The members of Word Sound Power are musical and cultural interpreters, although they may not think of themselves this way. They work with revolutionary musicians who reside outside of our affluent urban frame, and bring the protest songs of those musicians to our ears.

The Word Sound Power team both curate and contextualise the sounds, songs, and struggles of rural India’s people movements. We last heard from Word Sound Power on their collaboration with Bant Singh, the Punjabi farmer who faced violent reprisals for his pursuit of a court case against powerful members of his village who raped his daughter.

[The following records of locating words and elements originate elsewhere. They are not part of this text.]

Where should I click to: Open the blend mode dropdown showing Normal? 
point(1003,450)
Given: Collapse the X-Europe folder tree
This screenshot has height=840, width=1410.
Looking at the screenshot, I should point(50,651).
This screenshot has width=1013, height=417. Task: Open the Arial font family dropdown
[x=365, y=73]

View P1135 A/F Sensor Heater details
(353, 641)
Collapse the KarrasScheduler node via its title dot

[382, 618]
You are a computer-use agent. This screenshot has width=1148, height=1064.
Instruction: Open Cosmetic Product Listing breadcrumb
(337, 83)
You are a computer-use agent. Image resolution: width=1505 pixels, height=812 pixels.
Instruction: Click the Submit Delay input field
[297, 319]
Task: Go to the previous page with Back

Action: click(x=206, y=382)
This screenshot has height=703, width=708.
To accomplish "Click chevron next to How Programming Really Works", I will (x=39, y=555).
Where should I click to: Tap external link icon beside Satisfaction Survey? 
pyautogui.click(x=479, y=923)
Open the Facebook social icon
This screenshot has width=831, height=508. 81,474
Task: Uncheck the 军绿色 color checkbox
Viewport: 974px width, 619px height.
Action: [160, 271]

The latest Word Sound Power project, Blood Earth, goes east to Kucheipadar, Orissa. The team collaborated with artists involved in the protest movement against the human displacement and environmental degradation that has been a hallmark of bauxite mining in the region. Word Sound Power consists of three members. Taru Dalmia, better known in musical circles as Delhi Sultanate, steps away from his roles as Ska Vengers vocalist and BASS Foundation headman to take up emceeing duties for the group. His lyrics, performed in his signature patois, are stronger than ever.

No longer focusing on injustice as a broad concept, he now approaches incidents of state sponsored violence head on, the specificity of his language rending his message increasingly potent.
Brooklyn born DJ and producer Chris McGuiness accompanies Delhi Sultanate’s staccato rhymes with dense and richly atmospheric beats. The songs swirl with echoes of dub and dancehall, awash in the reggae staples of reverb and delay. The sparse nature of dub production allows Chris McGuiness to layer the beats with organic elements that root the songs in the tribal village in which they were recorded. Crickets, rain, human voices, and animal noises all come together to remind the listener that the dancefloor and the village needn’t be so far apart. Most importantly, the instruments and voices of the protest singers of Kucheipadar are given space to be heard. Decontextualised from their original setting and meaning, they remain powerful reminders of injustice and that Word Sound Power is more than just a music project.

The group’s projects are recorded on video by Kush Badhwar, a photographer and videographer who provides a visual context for each work by directing and editing short documentaries. These documentaries make the work, sung in this case in Oriya and Kui, a local tribal language, accessible to an outside audience. Much in the same vein as the Delhi Sultanate’s verses, the film component of Word Sound Power acts as a call to arms. The Blood Earth exhibition due to open later this week will incorporate the collaborative efforts of the team, bringing together images, both moving and still, with the musical fruits of the project, as well as atmospheric sound designed to recapture the environment of Kucheipadar.

The exhibition is due to take place at the Siddhartha hall of the Goethe-Institute/Max Mueller Bhavan from 21 July through to 28 July, open from 10am through to 7pm every day except Sunday and public holidays. The exhibition will include original music, soundscapes and video loops, as well as the film by Kush Badhwar documenting the collaboration. (Trailer below)

The event will launch on Friday 20 July at 7pm.